Por alguna razón los púlsares emiten pulsos muy intensos y regulares de rayos X (principalmente), como si fuera una especie de faro, rotando vertiginosamente sobre sí mismos. eso es lo que los hizo tan fáciles de descubrir en los años sesenta y es gracias a ello que se sabe que las estrellas de neutrones existen.

En cambio, como en los agujeros negros ninguna forma de luz ni energía puede escapar, pues esencialmente son “negros”: no emiten nada por sí mismos. Aunque claro, fuera del agujero negro, en sus cercanías, cualquier materia que esté siendo succionada por el agujero negro está siendo comprimida muy violentamente, y esto puede provocar grandes emisiones de radiación electromagnética también en forma de jets polares, grandes haces de radiación que súbitamente parecen manar del agujero negro. Pero, repito: estos haces no “manan” del agujero negro, se forman cerca de él y debido a su presencia.

3.   – Y finalmente, un púlsar es un objeto estelar (medio “raro” pero al fin y al cabo un objeto estelar más)… en tanto que un agujero negro es un objeto muy raro llamado singularidad gravitacional.
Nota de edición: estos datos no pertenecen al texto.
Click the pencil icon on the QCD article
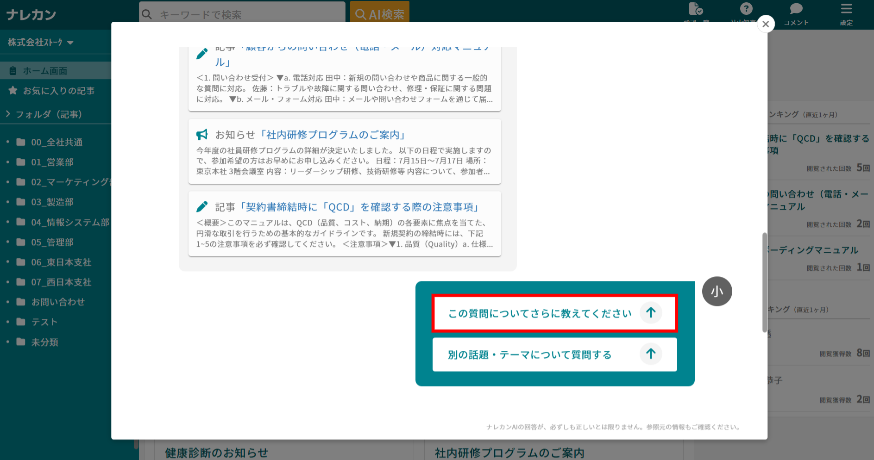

Es decir: podemos ver los púlsares y podríamos en teoría incluso acercarnos a uno de ellos como lo haríamos a una estrella normal (aunque no lo recomendaría debido a su enorme radiación) y aunque su campo gravitacional es muy fuerte, al menos en teoría, si tuviéramos una nave lo suficientemente rápida podríamos alejarnos de uno.

En cambio, un agujero negro es un objeto con un campo gravitacional tan grande que ya no podemos verlo y si nos acercáramos demasiado a él, seríamos destruidos por su enorme campo gravitacional: alrededor de un agujero negro está esta región llamada horizonte de eventos que se menciona arriba… y si alguien traspasa el horizonte de eventos ya no podrá volver a salir de ahí jamás, pues ni siquiera la luz puede escapar.

Por esa razón parecen huecos en el espacio (aunque son mucho más que eso), y por eso se les conoce en Física como singularidades: cosas más allá de los límites de observación y entendimiento de nuestra ciencia. Podemos teorizar acerca de lo que pasa dentro del horizonte de eventos de un agujero negro, pero no podremos saberlo a ciencia cierta jamás, ya que ninguna información generada dentro del horizonte de eventos puede jamás regresar al espacio fuera de él.